*AIM OF THE EXERCISE*: Where the line with "19 ปี (113, 2394)" appears below, start writing out lines exactly, and finish with the line with "9 ปี (11, 2372)", which is included; write out nothing else.

.....

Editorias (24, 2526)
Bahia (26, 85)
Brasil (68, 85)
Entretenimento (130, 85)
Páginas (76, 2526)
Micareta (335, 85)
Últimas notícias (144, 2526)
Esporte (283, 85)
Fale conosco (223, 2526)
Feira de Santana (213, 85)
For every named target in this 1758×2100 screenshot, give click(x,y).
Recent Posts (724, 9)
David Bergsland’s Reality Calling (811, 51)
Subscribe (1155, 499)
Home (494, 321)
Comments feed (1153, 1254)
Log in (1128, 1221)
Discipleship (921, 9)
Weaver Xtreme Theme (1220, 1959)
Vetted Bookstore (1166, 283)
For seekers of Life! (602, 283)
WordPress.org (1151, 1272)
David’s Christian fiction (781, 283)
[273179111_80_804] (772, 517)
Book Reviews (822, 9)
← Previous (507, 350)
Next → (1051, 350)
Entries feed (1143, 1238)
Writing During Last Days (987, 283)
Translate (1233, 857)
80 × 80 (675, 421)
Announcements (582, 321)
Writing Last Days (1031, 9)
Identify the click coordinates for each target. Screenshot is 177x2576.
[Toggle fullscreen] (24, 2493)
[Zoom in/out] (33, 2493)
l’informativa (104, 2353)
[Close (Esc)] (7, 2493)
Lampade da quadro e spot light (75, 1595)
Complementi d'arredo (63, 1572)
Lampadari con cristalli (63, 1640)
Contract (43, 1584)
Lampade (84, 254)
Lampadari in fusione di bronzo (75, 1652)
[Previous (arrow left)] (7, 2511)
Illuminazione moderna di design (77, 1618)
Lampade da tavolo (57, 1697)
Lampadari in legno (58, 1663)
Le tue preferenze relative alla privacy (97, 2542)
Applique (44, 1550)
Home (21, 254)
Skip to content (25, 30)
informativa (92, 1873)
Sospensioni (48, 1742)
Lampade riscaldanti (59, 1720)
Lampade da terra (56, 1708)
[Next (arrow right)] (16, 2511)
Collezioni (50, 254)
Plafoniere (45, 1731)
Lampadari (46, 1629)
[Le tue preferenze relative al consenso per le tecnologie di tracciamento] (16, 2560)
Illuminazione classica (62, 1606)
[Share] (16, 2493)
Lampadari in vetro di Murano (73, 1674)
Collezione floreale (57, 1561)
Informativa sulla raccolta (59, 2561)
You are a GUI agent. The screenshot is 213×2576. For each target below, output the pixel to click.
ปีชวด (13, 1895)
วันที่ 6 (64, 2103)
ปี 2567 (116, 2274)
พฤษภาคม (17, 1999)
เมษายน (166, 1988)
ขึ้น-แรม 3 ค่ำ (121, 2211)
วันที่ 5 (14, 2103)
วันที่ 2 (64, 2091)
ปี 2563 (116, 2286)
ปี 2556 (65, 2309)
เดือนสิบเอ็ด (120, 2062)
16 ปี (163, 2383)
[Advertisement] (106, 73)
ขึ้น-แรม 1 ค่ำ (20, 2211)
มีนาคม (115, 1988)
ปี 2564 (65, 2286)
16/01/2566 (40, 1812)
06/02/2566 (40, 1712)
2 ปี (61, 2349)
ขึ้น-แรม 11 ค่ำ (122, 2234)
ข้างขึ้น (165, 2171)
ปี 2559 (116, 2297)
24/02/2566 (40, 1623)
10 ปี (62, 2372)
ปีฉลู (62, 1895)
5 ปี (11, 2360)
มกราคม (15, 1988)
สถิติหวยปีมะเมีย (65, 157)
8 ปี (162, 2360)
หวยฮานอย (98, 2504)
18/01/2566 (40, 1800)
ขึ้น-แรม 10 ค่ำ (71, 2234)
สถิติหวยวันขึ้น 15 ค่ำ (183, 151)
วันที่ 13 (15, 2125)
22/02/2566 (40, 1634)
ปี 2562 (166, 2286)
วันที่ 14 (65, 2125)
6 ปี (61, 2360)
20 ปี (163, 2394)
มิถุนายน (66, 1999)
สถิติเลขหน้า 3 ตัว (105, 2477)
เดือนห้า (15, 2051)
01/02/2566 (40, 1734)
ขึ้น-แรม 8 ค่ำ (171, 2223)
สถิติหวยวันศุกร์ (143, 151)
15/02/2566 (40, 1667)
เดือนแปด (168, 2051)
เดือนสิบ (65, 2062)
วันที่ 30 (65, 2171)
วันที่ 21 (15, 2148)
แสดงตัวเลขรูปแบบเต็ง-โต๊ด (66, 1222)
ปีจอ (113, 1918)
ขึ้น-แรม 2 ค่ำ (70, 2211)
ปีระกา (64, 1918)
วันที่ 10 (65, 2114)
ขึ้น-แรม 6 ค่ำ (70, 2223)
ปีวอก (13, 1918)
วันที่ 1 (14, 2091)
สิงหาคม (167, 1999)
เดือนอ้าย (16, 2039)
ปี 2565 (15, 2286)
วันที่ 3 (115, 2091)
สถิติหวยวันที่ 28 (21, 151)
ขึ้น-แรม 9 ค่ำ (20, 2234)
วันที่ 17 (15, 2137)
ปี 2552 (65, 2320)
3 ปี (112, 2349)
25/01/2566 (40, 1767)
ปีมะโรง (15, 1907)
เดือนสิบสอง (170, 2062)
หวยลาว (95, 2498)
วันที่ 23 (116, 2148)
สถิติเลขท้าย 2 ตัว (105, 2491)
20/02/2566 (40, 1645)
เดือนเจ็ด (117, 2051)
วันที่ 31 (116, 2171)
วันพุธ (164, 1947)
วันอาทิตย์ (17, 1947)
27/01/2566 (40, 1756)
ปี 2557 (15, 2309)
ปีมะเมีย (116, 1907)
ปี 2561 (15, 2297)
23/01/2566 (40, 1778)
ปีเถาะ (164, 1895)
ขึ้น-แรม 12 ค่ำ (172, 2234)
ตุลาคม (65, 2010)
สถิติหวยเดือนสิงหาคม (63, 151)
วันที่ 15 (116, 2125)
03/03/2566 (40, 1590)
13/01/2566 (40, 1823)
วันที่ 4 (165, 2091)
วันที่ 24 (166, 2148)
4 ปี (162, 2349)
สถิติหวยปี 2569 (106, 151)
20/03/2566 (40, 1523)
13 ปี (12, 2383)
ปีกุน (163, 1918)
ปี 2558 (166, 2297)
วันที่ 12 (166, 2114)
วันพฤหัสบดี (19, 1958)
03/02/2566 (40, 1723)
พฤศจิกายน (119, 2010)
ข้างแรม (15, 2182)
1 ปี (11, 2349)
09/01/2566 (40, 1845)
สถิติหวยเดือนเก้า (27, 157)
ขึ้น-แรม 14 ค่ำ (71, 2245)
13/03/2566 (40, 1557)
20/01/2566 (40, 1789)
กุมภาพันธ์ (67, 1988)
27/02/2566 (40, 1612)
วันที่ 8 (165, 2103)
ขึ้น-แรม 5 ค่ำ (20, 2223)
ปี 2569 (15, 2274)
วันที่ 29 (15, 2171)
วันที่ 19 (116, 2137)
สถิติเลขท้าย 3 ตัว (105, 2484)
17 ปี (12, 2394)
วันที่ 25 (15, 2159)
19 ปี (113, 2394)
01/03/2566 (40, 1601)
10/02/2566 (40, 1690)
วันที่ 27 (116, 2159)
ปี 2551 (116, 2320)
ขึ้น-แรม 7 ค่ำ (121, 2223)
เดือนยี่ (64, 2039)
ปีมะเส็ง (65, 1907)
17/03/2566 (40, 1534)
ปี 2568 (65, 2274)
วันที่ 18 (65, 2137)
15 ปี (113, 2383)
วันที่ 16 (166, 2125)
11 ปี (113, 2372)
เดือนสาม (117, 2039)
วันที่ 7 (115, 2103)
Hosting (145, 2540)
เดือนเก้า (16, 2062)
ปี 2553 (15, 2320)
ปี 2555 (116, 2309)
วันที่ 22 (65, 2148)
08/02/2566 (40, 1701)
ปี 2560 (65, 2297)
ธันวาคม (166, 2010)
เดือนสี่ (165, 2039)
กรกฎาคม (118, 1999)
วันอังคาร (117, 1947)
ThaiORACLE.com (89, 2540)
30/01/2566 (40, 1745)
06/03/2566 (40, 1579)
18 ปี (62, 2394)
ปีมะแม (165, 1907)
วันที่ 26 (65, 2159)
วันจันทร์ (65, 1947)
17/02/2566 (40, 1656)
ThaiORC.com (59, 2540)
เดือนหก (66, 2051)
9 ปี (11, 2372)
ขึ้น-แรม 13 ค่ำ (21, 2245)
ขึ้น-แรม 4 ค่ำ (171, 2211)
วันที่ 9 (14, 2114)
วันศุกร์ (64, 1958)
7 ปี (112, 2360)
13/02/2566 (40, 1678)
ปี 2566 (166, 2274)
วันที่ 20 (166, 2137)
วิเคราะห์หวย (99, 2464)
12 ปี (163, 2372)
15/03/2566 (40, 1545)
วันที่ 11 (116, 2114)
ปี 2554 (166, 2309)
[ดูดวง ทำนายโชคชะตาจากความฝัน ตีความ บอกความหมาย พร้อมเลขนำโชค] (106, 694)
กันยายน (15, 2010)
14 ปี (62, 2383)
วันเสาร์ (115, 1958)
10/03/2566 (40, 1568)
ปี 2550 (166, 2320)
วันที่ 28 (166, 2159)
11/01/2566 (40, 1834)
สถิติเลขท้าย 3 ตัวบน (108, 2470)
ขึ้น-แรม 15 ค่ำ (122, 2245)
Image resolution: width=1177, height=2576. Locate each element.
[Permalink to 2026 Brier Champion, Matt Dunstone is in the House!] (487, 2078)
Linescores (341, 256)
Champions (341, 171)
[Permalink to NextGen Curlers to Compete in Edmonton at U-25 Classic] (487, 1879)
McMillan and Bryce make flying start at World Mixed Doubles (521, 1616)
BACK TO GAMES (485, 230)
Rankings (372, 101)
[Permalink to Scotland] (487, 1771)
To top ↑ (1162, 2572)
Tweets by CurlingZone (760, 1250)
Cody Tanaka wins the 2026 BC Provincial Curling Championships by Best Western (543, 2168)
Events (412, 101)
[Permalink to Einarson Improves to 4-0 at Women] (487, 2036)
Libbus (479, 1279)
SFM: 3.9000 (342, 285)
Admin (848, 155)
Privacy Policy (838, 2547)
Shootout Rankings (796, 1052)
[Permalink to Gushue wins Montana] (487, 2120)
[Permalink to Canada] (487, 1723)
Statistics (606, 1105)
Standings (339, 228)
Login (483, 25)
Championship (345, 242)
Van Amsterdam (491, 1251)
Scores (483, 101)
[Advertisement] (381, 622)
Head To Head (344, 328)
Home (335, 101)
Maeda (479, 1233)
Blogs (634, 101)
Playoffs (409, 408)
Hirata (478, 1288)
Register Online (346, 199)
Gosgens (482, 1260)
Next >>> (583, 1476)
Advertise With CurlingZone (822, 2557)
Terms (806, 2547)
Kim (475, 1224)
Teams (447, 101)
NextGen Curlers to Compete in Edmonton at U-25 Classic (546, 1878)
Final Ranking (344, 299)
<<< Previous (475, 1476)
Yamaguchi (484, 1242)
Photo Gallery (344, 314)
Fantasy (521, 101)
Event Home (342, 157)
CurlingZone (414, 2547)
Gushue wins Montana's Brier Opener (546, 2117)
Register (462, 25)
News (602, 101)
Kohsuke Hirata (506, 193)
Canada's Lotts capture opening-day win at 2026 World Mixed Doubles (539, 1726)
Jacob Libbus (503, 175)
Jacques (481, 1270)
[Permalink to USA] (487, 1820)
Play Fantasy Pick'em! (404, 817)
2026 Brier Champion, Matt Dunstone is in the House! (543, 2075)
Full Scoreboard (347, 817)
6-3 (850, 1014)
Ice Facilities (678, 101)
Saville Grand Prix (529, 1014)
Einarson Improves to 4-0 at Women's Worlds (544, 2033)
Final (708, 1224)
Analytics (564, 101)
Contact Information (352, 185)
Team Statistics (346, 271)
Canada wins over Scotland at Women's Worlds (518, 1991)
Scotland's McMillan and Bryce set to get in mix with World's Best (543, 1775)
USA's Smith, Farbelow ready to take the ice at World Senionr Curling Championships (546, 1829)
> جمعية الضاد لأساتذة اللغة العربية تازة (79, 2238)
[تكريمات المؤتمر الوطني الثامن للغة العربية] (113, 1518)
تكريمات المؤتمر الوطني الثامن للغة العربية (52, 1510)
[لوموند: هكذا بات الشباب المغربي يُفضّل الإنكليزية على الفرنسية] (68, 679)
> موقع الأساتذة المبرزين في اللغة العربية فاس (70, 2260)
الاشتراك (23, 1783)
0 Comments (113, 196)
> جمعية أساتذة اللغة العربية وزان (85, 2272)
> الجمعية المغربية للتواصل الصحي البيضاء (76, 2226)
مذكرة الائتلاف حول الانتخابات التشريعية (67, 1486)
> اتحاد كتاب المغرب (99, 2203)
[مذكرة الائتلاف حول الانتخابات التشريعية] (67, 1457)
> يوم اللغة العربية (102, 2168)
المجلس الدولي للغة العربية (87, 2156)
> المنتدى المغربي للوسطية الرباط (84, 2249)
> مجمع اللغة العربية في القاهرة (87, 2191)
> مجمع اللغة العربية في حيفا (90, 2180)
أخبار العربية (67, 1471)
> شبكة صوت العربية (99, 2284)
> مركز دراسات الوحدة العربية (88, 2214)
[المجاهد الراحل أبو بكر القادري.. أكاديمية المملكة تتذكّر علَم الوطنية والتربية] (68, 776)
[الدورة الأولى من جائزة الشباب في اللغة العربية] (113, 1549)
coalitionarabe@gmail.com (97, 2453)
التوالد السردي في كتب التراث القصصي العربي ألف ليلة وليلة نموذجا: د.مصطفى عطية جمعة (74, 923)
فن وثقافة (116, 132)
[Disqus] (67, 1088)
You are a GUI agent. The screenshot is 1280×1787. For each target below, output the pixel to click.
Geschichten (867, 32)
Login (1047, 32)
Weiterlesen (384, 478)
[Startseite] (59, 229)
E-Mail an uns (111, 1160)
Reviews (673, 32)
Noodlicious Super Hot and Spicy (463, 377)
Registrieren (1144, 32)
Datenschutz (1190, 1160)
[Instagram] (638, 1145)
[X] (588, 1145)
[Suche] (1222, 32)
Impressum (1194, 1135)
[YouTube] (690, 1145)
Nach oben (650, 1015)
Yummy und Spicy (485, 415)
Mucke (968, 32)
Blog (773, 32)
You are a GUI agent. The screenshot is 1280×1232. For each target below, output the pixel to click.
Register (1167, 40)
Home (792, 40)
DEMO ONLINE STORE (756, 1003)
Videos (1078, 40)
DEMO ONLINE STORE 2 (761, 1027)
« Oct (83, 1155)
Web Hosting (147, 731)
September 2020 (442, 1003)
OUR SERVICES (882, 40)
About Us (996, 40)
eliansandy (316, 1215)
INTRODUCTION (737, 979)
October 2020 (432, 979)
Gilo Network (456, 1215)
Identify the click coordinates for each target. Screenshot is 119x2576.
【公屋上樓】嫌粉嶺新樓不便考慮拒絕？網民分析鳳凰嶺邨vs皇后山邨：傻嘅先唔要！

.....

*PROBLEM SOLUTION*:
19 ปี (113, 2394)
01/03/2566 (40, 1601)
10/02/2566 (40, 1690)
วันที่ 27 (116, 2159)
ปี 2551 (116, 2320)
ขึ้น-แรม 7 ค่ำ (121, 2223)
เดือนยี่ (64, 2039)
ปีมะเส็ง (65, 1907)
17/03/2566 (40, 1534)
ปี 2568 (65, 2274)
วันที่ 18 (65, 2137)
15 ปี (113, 2383)
วันที่ 16 (166, 2125)
11 ปี (113, 2372)
เดือนสาม (117, 2039)
วันที่ 7 (115, 2103)
Hosting (145, 2540)
เดือนเก้า (16, 2062)
ปี 2553 (15, 2320)
ปี 2555 (116, 2309)
วันที่ 22 (65, 2148)
08/02/2566 (40, 1701)
ปี 2560 (65, 2297)
ธันวาคม (166, 2010)
เดือนสี่ (165, 2039)
กรกฎาคม (118, 1999)
วันอังคาร (117, 1947)
ThaiORACLE.com (89, 2540)
30/01/2566 (40, 1745)
06/03/2566 (40, 1579)
18 ปี (62, 2394)
ปีมะแม (165, 1907)
วันที่ 26 (65, 2159)
วันจันทร์ (65, 1947)
17/02/2566 (40, 1656)
ThaiORC.com (59, 2540)
เดือนหก (66, 2051)
9 ปี (11, 2372)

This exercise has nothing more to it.